A relação entre essas medidas e o consequente aumento da violência são mais visíveis nos Estados que, antes do golpe, elegeram governos alinhados com esse projeto – Espírito Santo, Rio de Janeiro e Rio Grande do Sul, por exemplo. O desmonte dos serviços públicos que esses governos realizam acabaram impactando as próprias forças policias, que no cotidiano usam e abusam da violência para conter os conflitos sociais. O que vimos no Espírito Santo e em parte no Rio de Janeiro dá a dimensão da atual situação explosiva em que se encontram as grandes metrópoles.
O medo de que os Estados percam suas capacidades repressivas gera pânico nas classes dominantes e em grande parte da classe média, mas não só: também nas classes populares o sentimento de insegurança gera o desejo de soluções rápidas e duras, ainda que isso seja contraditório devido à violência que a polícia promove historicamente contra o povo pobre. Portanto, em nome da segurança e do medo, a militarização do conflito tende a ser aceita por parcelas da população que, por convicção ideológica ou por descrença nas instituições, jogam suas esperanças na instituição militar, que ainda possui um certo prestígio na sociedade.
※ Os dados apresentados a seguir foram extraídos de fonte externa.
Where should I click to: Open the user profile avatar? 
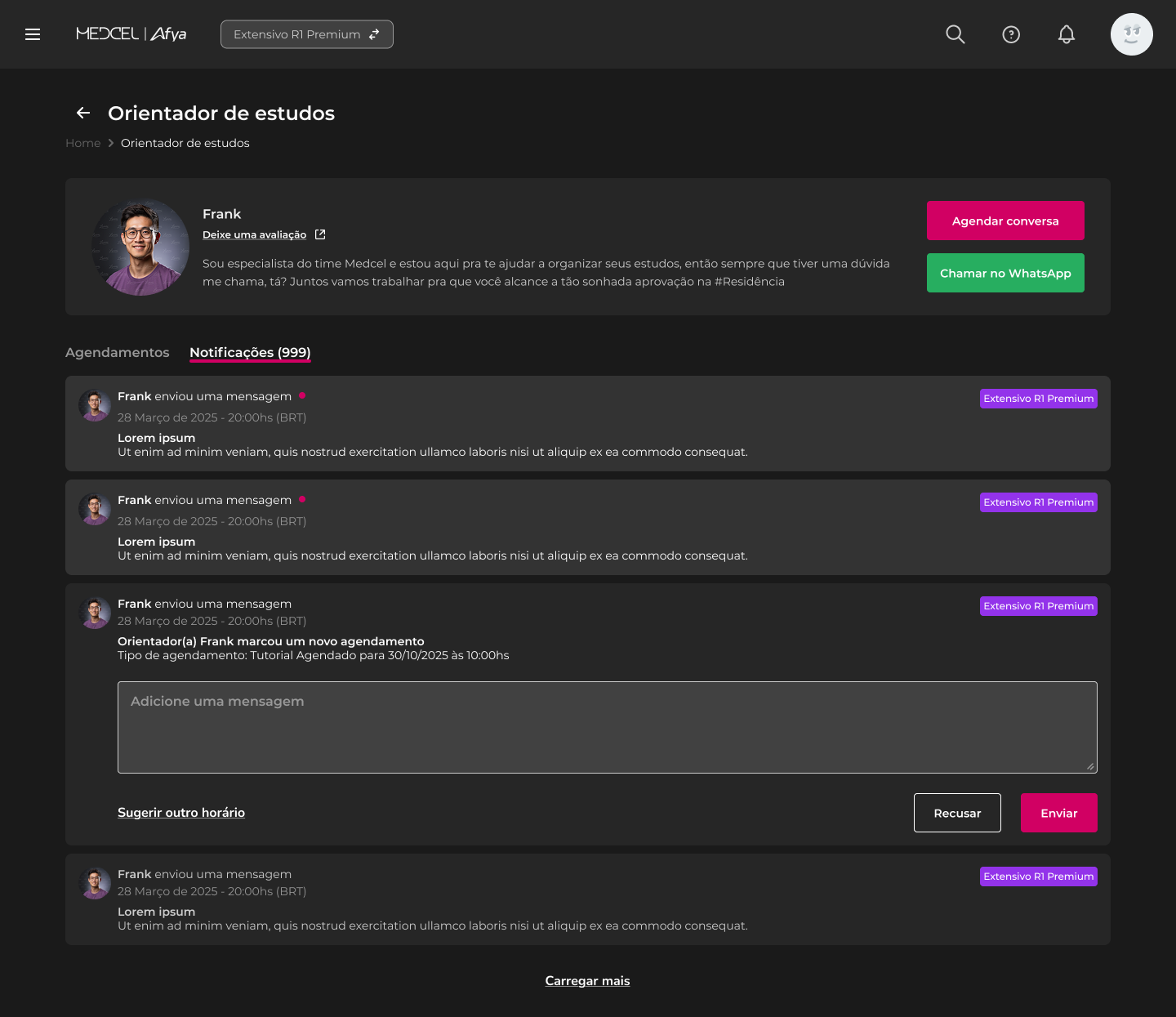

Com isso, o governo federal encontrou a justificativa para o uso das Forças Armadas na contenção do conflito social para a atual situação de caos que vai se instalando com potencial explosivo. Os resultados desse processo de militarização com certeza serão desastrosos, exemplo disso é Colômbia que, a partir dos anos 90, em nome de combater as guerrilhas consideradas “inimigos internos”, militarizou sua dinâmica social.
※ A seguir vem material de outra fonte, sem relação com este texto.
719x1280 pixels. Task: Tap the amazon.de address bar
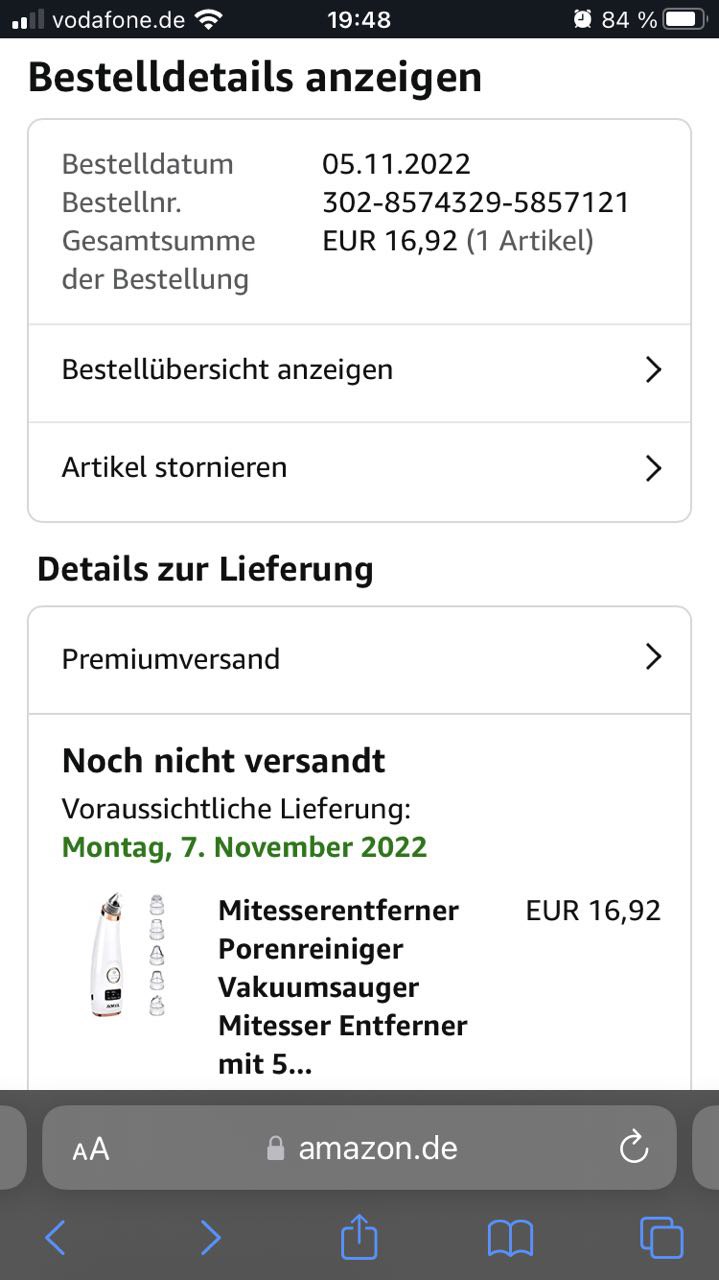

Os pronunciamentos do ministro da Defesa e do próprio Temer deixam claro que toda e qualquer manifestação contraria as medidas do projeto neoliberal, sejam greves ou manifestações de rua, podem ser consideradas desordem e ameaças à segurança nacional e, portanto, sujeitas à intervenção militar. Resta saber até que ponto as Forças Armadas irão cumprir o papel de contenção das lutas populares contra o projeto neoliberal.
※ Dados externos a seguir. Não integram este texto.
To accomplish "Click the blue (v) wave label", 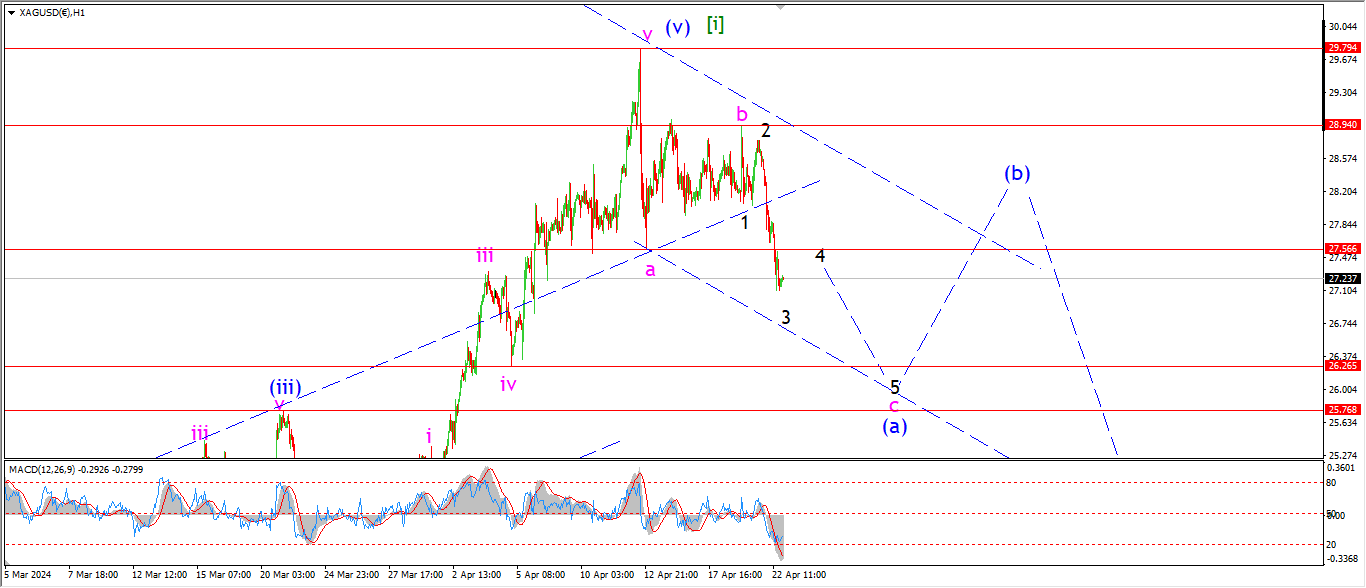I will (678, 27).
A crise é grave e atinge o nosso cotidiano, traz problemas concretos que são resultados do projeto neoliberal e que exigem de nós ações que indiquem possibilidades de mudanças nas atuais condições de vida da população que trava verdadeiras batalhas diárias pela sobrevivência. Os desafios para a esquerda e os setores progressistas serão maiores se, ao que tudo indica, o governo golpista continuar sua escalada no uso da força para implantar seu projeto. No entanto, do lado deles também aumentarão as contradições. O verniz democrático que se construiu em torno do golpe a cada dia se desfaz, deixando evidente a virada de mesa constitucional que fundamente este governo. A cena de militares reprimindo os movimentos populares nas ruas é o fim da frágil retórica oficial que as elites se sustentam.